The Apply function is the execute, using the Rotate and Move functions is like saying "Get ready to Rotate and move" and apply is like saying "Okay go!"
Following the Actor class is the camera class, The camera is built off of the Actor class's easy functionality and use. All of the functions work the same except that when Apply is called this is where the view is placed not objects.
All this would not be possible if it where not for the math built in behind the Actor class. Specially made Vectors, Plains, and Matrices are designed to work with each other smoothly and give the mathmatically challenged a break.
The design of these systems was taken into heavy consideration. OpenGL uses arrays such as this:
float Vector[3] this is a vector
float Plain[4] this is a plain
float Matrix[4][4] this is a matrix
float Matrix[16] this is also a matrices.
I wanted a more modern design but still be able to directly interface with OpenGL and its array functions. So both Vector and Plain are declared like this:
GL_Vector vector
GL_Plain plain
you can access vector and plain components by simply calling
vector.x
vector.y
vector.z
and plain has an additional value
plain.w
The matrix is 4 plains that represent the xAxis, yAxis, zAxis, and Position. So accessing a matrix would be like this:
matrix.xAxis.x
matrix.yAxis.z
matrix.Position.w
The components of both Vector and Plain can be set using the parenthesis operator such as:
vector(4,2,3) which sets the x variable to 4, y to 2, and z to 3,
natrually plain allows for one more plain(4,2,3,1) and even plain(4,2,3) which will set x to 4, y to 2, z to 3, and w to 0. because the matrix is built using 4 plains it inherits this functionality.
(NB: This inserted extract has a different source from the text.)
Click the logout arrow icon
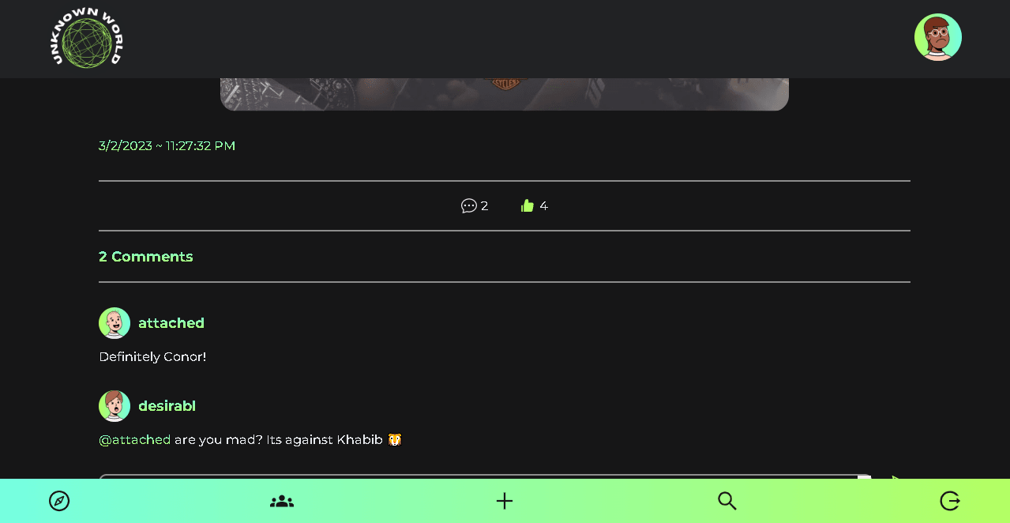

Finally vector, plain, and matrix have a function called c_arr() which transforms the object into an array of size 3, 4, or 16. When the vector, plain, or matrix is copied, set equal to by another vector, plain, or matrix, or moves out of scope the internal array is deleted and set to NULL. making sure no memory leaks occure through unforsceen deletetion.
The next step.
Now that I have completed the shell it's time to make things more intresting. With the generic model loader now obsoliet with the new Vector objects I designed its time to make a serious model loader. I am attempting to work with bone transformations to reduce animation memory cost. This is the hard part, I have no access to the 3DS max file format, and no export gives the skin modifiery values for bone control which means either I have to go into 3ds max and write a script to export these values or record them by hand.